Salesforce customers lost four hours worth of CRM data due to a system failure and outage that lasted over two business days.
The outage set off a social media firestorm from customers of the world’s largest Software-as-a-Service (SaaS) customer relationship management provider. The timing of the acknowledgement is worth noting: It occurred during Salesforce Connections, a three-day digital marketing conference in Atlanta, where chatter about the outage was conspicuously absent among the 6,000 attendees.
A Salesforce representative when asked for details on the outage referred CMSWire to the company’s system status page.
How Many Affected?
It is unclear how many customers were affected or how much data was lost. The Salesforce “instance” affected is called, "NA14." Salesforce instance refers to the server that Salesforce organizations live on, according to cloud computing service provider Cloud for Good.
Many Salesforce instances live on one server. NA would mean “North America” for this instance. Salesforce lists 97 instances on its service performance website.
Salesforce would not release the number of customers or organizations affected by the outage.
But if you use Twitter as a metric, it’s significant. Customers took to Twitter under the hashtag #NA14 to lament:
It even prompted the CEO of the 20,000-employee, $6.7 billion yearly-revenue company to apologize to a user.
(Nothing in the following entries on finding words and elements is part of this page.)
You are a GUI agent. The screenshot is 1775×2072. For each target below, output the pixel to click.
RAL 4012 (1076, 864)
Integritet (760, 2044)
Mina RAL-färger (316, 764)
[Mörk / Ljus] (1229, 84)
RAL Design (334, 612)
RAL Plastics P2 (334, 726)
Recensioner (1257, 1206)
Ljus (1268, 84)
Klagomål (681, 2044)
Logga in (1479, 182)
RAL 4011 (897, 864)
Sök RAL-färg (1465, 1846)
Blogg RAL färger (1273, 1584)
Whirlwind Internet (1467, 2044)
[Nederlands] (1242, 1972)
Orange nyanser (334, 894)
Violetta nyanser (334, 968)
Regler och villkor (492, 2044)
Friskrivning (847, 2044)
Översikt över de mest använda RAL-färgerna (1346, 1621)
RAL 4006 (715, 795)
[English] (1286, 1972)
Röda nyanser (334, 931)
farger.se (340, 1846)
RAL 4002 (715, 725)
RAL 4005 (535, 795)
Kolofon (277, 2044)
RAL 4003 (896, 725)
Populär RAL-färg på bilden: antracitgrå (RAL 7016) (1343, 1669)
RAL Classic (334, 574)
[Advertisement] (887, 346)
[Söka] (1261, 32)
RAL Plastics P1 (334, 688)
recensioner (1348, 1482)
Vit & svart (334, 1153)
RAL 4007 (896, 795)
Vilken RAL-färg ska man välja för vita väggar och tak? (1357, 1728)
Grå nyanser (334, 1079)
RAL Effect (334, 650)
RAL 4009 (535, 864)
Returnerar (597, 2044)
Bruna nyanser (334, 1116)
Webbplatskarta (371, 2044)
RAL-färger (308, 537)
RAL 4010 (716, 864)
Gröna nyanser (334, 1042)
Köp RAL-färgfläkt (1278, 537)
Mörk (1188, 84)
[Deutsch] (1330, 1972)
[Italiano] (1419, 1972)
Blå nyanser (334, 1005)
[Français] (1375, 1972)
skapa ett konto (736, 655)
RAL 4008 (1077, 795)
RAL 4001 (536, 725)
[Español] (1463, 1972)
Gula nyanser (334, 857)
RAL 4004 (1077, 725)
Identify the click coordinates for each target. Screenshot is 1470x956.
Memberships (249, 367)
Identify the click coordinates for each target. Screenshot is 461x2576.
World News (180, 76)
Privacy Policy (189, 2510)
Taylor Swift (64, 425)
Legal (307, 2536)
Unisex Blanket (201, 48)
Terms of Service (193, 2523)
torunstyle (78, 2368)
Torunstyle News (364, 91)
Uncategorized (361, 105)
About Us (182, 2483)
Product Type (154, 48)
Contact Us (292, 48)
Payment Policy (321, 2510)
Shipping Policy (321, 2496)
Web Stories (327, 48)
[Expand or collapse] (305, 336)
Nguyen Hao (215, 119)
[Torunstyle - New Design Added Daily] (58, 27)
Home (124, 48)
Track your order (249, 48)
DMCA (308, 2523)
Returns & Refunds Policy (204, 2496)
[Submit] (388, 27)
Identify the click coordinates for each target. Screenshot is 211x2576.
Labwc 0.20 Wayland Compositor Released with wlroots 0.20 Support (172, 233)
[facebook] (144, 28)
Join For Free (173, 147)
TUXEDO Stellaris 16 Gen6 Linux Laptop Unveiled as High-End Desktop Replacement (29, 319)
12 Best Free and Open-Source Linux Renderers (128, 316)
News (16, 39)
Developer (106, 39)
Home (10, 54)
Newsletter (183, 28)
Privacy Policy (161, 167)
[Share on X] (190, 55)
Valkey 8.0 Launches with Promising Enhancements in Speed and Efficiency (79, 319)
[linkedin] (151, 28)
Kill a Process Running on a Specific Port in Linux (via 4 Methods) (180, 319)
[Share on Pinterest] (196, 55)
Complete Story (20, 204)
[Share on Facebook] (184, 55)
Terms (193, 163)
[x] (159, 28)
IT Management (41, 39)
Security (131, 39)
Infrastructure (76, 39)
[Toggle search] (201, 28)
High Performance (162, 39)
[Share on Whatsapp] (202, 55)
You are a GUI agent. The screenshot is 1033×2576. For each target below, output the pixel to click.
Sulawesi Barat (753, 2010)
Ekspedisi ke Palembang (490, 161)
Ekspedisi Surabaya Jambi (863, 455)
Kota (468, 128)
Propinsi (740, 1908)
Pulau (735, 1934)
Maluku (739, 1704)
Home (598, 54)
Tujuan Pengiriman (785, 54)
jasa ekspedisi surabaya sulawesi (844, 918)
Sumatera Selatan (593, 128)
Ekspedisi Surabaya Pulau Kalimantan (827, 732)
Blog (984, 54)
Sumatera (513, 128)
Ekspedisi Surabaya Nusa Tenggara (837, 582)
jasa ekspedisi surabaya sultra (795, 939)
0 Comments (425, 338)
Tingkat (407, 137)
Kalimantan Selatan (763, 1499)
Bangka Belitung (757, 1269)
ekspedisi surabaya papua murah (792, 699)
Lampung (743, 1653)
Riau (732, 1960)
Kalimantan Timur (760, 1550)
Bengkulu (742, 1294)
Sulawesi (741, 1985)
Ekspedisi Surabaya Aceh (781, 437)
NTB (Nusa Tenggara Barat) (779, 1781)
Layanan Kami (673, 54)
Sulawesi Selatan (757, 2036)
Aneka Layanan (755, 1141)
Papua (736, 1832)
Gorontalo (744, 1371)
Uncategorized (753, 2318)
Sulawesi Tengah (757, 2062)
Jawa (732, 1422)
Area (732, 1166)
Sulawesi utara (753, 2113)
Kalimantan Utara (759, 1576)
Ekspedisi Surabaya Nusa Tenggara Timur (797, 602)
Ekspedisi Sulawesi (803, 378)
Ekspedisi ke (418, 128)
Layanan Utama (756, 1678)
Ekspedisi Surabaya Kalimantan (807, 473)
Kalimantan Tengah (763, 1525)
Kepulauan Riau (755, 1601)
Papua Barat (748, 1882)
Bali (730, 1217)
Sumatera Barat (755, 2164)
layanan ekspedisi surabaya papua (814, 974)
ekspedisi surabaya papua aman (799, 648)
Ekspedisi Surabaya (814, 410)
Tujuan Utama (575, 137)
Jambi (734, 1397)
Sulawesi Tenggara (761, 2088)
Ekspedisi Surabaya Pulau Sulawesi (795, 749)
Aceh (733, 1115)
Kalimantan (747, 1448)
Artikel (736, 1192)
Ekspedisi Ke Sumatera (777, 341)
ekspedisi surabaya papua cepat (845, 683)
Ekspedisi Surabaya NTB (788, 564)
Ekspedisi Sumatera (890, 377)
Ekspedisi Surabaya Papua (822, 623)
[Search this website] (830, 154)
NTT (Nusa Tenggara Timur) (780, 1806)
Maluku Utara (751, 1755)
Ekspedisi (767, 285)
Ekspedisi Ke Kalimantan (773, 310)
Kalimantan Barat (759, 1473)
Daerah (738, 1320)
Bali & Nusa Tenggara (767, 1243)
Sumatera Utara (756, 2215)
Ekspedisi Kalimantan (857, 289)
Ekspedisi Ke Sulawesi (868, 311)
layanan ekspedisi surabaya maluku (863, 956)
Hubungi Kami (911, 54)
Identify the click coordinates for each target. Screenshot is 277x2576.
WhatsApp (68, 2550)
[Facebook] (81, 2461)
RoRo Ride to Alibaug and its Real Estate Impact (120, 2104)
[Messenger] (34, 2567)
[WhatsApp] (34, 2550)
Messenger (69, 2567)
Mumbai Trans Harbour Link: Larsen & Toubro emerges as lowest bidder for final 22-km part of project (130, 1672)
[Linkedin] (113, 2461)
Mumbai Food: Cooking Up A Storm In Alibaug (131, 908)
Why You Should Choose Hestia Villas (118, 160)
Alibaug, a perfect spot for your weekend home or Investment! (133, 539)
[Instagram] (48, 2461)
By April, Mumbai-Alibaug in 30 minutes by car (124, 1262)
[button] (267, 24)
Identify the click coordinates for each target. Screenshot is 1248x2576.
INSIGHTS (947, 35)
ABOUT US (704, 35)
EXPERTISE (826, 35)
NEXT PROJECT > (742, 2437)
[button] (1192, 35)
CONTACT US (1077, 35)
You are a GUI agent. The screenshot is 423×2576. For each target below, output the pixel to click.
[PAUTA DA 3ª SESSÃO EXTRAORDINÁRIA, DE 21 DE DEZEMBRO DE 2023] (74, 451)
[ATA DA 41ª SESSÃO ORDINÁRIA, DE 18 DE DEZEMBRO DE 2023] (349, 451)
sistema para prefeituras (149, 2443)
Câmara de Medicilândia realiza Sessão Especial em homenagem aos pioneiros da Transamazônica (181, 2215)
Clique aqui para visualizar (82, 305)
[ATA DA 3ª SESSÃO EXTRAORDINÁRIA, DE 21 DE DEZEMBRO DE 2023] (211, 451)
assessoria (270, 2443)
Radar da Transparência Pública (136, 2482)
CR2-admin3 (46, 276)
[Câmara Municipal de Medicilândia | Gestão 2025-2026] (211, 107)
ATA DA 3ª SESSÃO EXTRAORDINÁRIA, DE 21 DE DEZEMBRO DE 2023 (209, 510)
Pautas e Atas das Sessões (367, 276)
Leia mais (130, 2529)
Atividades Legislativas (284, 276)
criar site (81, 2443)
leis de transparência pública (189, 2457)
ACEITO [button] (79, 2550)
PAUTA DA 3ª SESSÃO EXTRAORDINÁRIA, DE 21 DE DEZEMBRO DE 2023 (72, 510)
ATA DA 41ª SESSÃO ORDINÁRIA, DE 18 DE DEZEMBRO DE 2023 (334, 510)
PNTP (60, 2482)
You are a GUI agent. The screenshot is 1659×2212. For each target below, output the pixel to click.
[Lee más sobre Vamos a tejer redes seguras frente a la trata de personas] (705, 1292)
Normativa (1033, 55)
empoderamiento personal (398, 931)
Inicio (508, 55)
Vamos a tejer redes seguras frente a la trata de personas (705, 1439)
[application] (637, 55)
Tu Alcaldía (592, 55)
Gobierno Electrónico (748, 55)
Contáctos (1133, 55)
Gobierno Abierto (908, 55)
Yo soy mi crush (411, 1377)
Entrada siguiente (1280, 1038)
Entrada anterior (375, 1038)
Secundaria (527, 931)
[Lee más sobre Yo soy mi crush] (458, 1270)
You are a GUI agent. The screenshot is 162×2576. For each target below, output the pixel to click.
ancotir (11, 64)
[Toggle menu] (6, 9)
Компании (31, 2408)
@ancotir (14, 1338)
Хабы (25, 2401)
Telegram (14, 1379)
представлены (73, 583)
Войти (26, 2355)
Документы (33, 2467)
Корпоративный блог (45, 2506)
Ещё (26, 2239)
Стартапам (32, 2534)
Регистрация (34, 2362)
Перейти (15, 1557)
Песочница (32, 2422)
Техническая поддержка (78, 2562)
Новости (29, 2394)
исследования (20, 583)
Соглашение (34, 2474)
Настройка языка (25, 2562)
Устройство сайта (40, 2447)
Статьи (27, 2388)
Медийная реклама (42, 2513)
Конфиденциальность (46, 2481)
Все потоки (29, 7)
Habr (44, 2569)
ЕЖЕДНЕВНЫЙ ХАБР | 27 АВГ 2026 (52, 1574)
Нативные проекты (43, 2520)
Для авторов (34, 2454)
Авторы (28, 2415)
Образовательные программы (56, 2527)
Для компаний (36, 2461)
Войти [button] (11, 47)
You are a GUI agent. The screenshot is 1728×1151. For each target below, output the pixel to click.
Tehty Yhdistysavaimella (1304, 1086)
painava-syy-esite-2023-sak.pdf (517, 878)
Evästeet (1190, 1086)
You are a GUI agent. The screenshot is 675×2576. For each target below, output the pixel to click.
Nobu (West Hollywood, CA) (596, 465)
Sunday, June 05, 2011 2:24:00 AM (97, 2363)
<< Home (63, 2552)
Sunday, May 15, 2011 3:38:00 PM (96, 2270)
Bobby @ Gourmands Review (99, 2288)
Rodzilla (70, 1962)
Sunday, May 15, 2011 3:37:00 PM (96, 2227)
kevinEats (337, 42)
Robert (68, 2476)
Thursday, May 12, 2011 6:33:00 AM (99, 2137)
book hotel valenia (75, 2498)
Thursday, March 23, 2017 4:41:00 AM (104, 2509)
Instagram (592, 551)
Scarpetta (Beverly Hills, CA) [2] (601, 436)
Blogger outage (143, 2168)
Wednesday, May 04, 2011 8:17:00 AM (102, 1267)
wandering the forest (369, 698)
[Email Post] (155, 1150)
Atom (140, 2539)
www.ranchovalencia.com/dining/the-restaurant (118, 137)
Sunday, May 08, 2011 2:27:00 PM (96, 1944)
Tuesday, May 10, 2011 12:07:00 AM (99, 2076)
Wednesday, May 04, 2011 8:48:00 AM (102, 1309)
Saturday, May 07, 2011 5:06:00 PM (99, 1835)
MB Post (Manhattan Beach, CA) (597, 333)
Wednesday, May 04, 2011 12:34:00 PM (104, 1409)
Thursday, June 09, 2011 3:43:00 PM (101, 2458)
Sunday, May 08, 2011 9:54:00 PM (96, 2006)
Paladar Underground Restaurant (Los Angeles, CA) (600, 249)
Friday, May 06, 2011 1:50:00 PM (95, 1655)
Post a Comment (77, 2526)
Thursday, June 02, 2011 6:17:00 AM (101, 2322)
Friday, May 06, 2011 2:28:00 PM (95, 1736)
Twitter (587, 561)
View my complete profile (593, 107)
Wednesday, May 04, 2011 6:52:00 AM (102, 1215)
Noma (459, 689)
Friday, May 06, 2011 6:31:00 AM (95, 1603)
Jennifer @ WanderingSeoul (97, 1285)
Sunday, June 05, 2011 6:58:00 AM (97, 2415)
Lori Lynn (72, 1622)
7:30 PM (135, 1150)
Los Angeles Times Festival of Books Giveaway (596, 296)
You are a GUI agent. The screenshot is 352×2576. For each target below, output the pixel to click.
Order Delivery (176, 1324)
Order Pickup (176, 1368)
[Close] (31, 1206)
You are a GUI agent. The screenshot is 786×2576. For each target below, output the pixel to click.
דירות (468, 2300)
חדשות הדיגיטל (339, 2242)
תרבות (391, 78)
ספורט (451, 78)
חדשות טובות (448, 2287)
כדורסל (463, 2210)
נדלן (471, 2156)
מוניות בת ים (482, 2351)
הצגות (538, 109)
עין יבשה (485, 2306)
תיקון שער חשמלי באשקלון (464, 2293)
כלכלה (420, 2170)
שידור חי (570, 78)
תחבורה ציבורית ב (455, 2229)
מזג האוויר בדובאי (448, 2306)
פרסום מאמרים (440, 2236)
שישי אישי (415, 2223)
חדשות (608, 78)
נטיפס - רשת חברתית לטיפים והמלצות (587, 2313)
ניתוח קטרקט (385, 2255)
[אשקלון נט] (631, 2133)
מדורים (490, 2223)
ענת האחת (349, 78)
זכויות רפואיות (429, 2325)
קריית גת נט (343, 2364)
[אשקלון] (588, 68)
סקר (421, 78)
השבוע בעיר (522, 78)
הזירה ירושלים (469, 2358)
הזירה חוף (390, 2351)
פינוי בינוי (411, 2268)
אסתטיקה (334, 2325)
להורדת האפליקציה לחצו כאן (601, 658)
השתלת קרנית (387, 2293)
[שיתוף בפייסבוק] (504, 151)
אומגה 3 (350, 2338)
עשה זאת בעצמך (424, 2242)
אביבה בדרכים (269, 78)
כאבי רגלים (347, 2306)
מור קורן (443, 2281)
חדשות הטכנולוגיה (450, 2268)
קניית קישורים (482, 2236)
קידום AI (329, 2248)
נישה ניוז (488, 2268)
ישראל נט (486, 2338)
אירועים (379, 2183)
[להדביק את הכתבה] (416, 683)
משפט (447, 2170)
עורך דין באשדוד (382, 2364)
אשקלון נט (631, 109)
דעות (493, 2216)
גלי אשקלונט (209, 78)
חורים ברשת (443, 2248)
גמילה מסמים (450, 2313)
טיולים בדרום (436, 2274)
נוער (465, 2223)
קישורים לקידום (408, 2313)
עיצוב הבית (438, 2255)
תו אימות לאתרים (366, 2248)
Drew Rothe (tweet above), a sales account executive, told CMSWire his company had no access to Salesforce for 24 hours and could not access phone numbers, emails and more.
"Also," he added, "we weren't able to prospect into any new accounts and no calls were being recorded. Deals also had to wait because we create our quotes through Salesforce as well. You really don't expect something like this from a $49 billion company."
Salesforce reported an initial performance degradation issue around 8:41 a.m. ET Tuesday followed by a service disruption about 50 minutes later.
Salesforce did not resolve the disruption until 5:30 a.m. Wednesday, about 20-hour later. Salesforce said data written to the NA14 instance between 5:53 a.m. ET and 9:29 a.m. ET on Tuesday can not be restored.
“The NA14 instance continues to operate in a degraded state,” Salesforce officials said on their performance website. “Customers can access the Salesforce service, but we have temporarily suspended some functionality such as weekly exports and sandbox copy functionality.”
While sales agents across the Salesforce ecosystem remained stifled during the outage, Salesforce reported the service disruption was caused by a database failure on the NA14 instance. It introduced, officials said, a file integrity issue. The issue was resolved by restoring NA14 from a prior backup, which was not impacted by the file integrity issues.
“We sincerely regret any inconvenience this disruption has caused you or your organization,” Salesforce officials said. “Ensuring your success is our top priority at Salesforce, and we’re focused on learning from this issue and preventing any recurrences.”
"We believe this makes sense for as, owing its age, the company has a complicated infrastructure with significant legacy components that are difficult to modernize," Piper Jaffray research analysts Alex Zukin and Scott Wilson wrote in a brief they shared with CMSWire. "With the continued strong growth of the company, this infrastructure continues to be put under pressure — as evidenced by this week's much publicized outage."
User Wants Better Response
Darrell DeVeaux, president founder of Atlanta-based HealthDetail, a healthcare SaaS company, said his company uses NA14 and is a Salesforce ISV partner. It uses Salesforce for sales and lead tracking. The 10-year Salesforce user said in the first couple of years these outages happened more frequently and longer but he has seen it "improve greatly since then."
However, the response this time around could have been better, DeVeaux said.
"Once Salesforce knew it would have to go to a backup and it would be a few hours they could do much better letting us know that," he said. "At this point all the Trust site says is that the instance is down. Yeah, we know that. That type of information is fine initially, but they should then be more proactive in the outlook of things vs. retrospective. On Twitter they just told me to check Trust site. So yes, they could be more proactive once they knew it would be a while."
DeVeaux said the events of the Salesforce outage this week reinforces that "nothing is ever safe" in the cloud.
"It makes me question how often these instances are backed up and the need to ensure we are paying more attention to what the vulnerabilities are and mitigating those as best we can," he said. "I took this for granted and, like losing my computer last year to a power surge because the surge protector was just basic, I had to quickly educate myself on surge protectors, something I took for granted in past."
The cloud, DeVeaux added, is computers, and computers break. They always will.
"People that don't understand that are in the wrong industry," he added. "The cloud has far more safeguards and fewer problems than on-premise. We don't hear about on-premise issues since they are localized."